■ Task:
Would you copy all lines in the data that contain the word "This"?

■ Entries supplied:
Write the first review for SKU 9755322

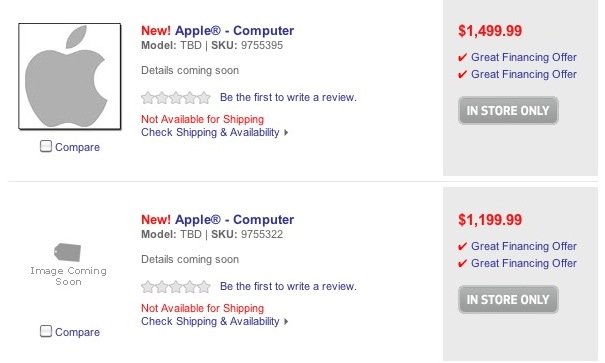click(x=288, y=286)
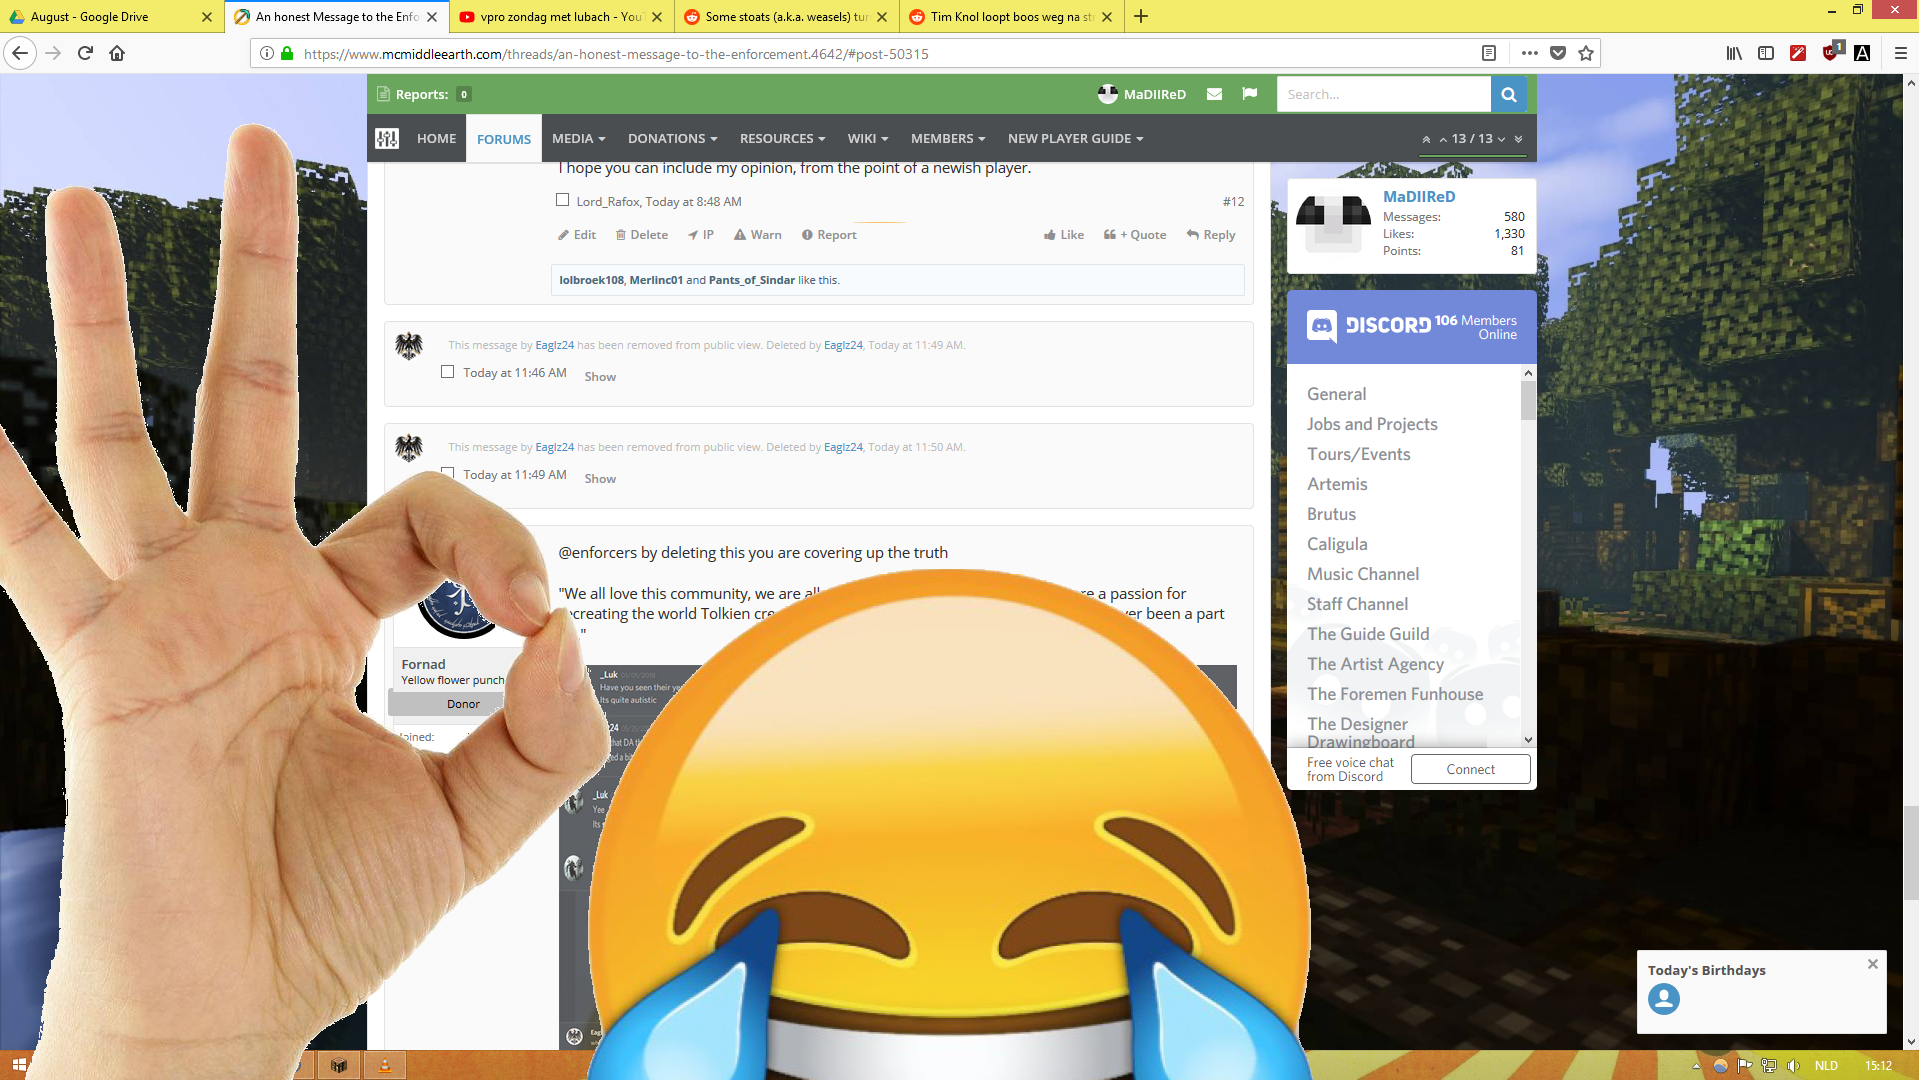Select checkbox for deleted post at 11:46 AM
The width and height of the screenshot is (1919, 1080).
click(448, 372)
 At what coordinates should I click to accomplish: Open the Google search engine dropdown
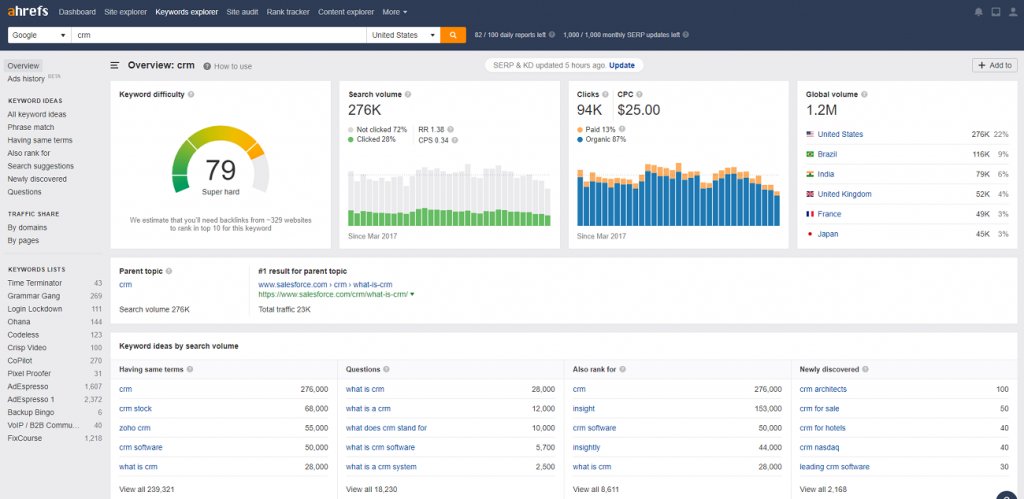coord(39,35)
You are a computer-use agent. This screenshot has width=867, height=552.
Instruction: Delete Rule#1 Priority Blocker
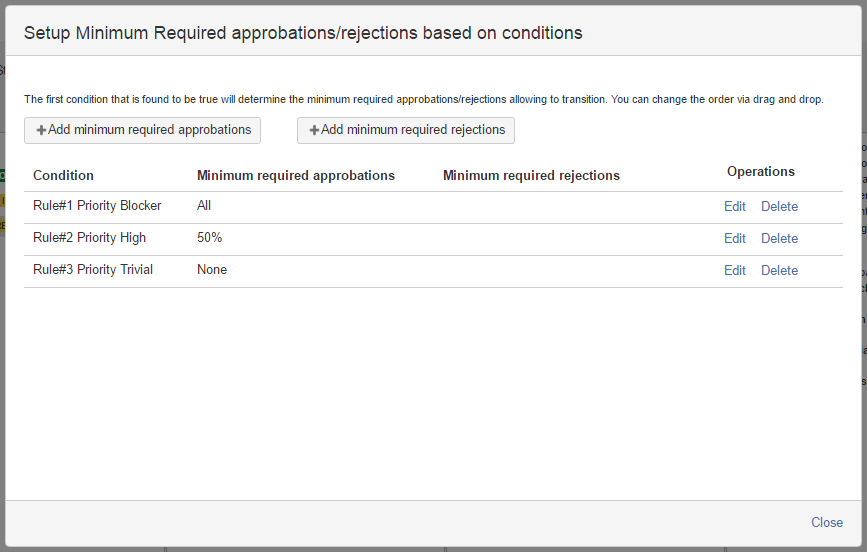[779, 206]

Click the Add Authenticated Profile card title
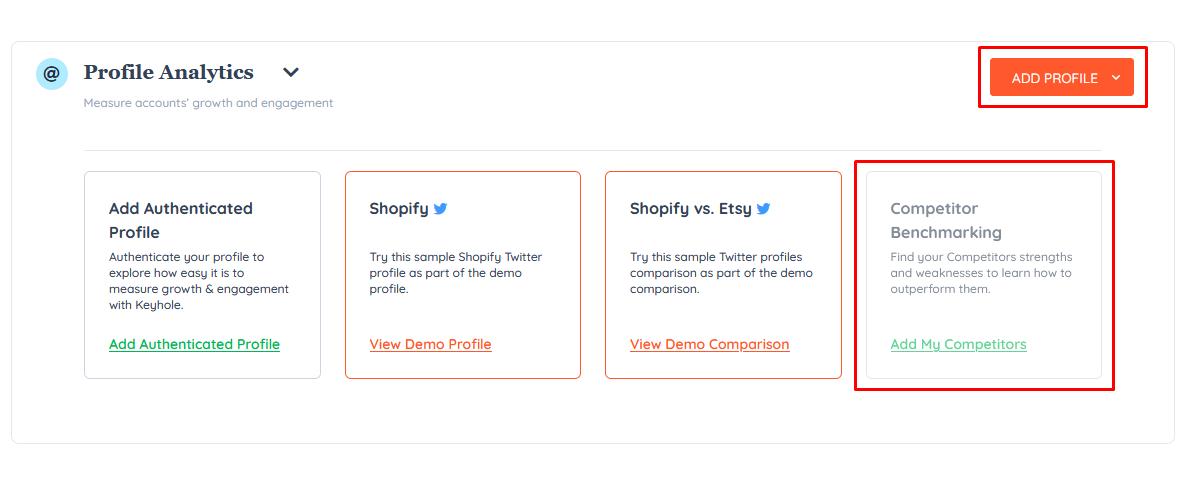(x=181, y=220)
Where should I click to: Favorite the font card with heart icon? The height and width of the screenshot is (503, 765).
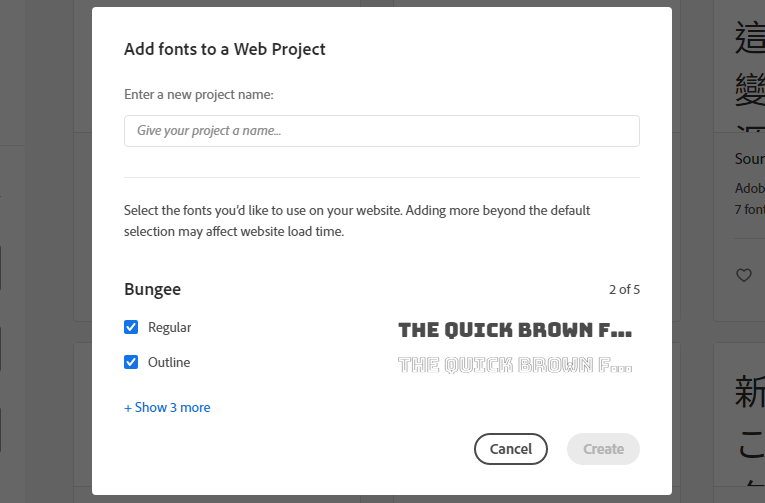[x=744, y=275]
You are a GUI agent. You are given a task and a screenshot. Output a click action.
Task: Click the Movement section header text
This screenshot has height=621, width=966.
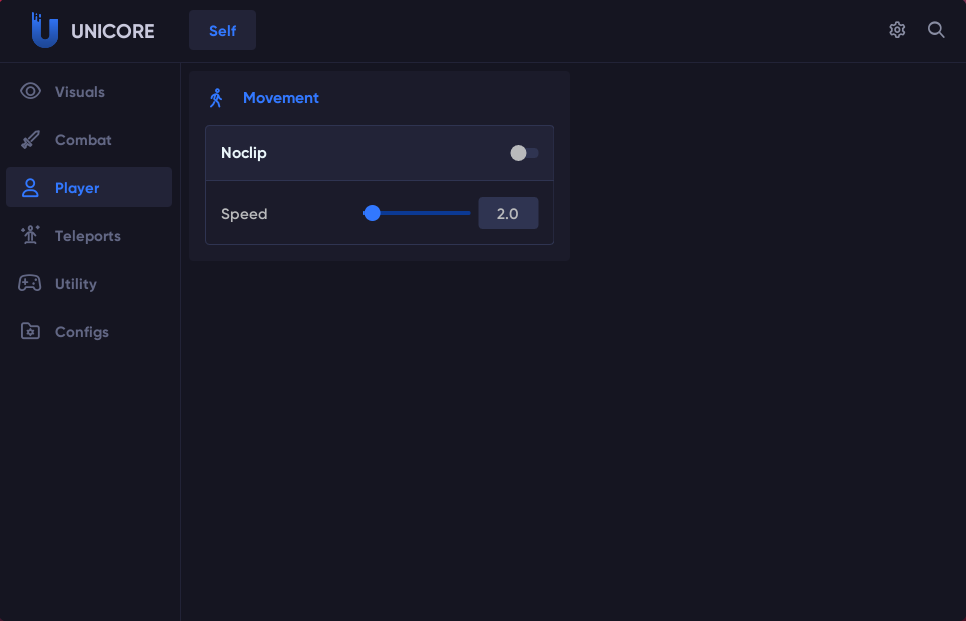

■ Reply to the task:
You are a computer-use agent. This screenshot has width=867, height=552.
This screenshot has height=621, width=966.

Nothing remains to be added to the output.